Flint — The City Council backed away Friday from approving a 30-year contract with the Great Lakes Water Authority, saying they felt they were “being bullied.”
Following a two-hour executive session Friday, Flint Council President Kerry Nelson and representative of the city’s 3rd Ward said he speaks on behalf of a majority of council members in saying “we’re not getting cooperation” in negotiations to keep the city’s water flowing.
Friday’s session came after a federal judge on Tuesday was considering a 30-day extension to Flint’s short-term contract with the Great Lakes Water authority to give council more time to approve a long-term drinking water source. But extending it any further, the court said, could result in funding problems.
The city’s contract with the Detroit regional water system is set to end Oct. 1, but the extension would allow the water supply to continue for another 30 days.
U.S. District Judge David Lawson warned city officials and their lawyers that inaction could lead to approving a request from the state for “intervention” and require the contract’s approval to protect the public health.
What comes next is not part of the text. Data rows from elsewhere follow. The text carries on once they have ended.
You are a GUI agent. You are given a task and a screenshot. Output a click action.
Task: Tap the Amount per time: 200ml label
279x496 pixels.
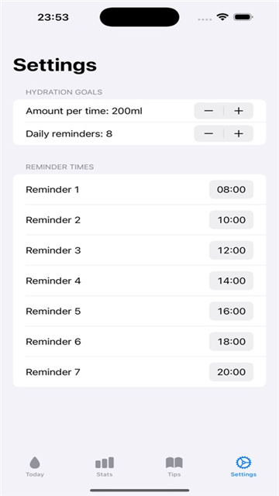pyautogui.click(x=84, y=111)
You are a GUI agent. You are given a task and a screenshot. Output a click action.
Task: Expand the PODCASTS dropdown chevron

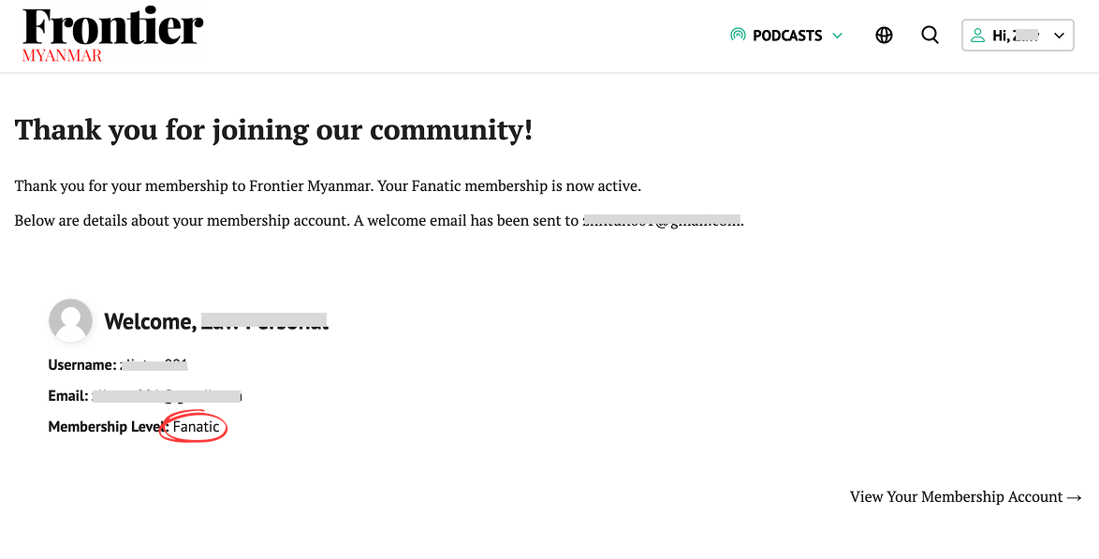tap(838, 36)
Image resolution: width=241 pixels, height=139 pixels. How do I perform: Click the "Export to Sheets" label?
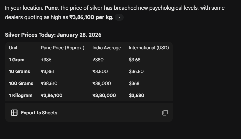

“We feel like we are being bullied, that they (the state of Michigan) are saying ‘This is it, we know what’s best for you, take it,’” Nelson said.
Nelson admitted the timeframe is unfortunate, but said council wants to ensure the process is fair.
A resolution, he added, is not forthcoming: “I can’t say when it will be, and at this junction, I will say only that we will talk and continue to talk.”
“But to have someone say to you after all that has happened ... ‘you take it, you’ve got to take it’ or ‘you must take it, we know what is best for you, just sign on the dotted line,’ no, no way. We are not accepting that,” he said.
The Michigan Department of Environmental Quality sued Flint in June, arguing Flint council’s refusal to approve the agreement with the Great Lakes authority is endangering public health in the wake of a lead-contamination crisis that has largely been blamed on the state itself.
The lawsuit asks the court to have elected officials enter into the Great Lakes authority agreement that Flint Mayor Karen Weaver negotiated.
Attorneys from the city of Flint and state have been in mediation trying to resolve their differences on Lawson’s orders.
Flint’s state oversight board had scheduled a tentative Friday meeting in case of an approval so it could approve a contract and keep water flowing from the Detroit regional system through a Genesee County pipe it has.
The deal would cost Flint $12.1 million a year. The state has argued that Flint has no feasible alternate water source.
For Nelson, the hardest hurdle with the proposed deal is it has the blessing of Gov. Rick Snyder and “some people in this community just don’t believe the governor has our best interests at heart,” he said.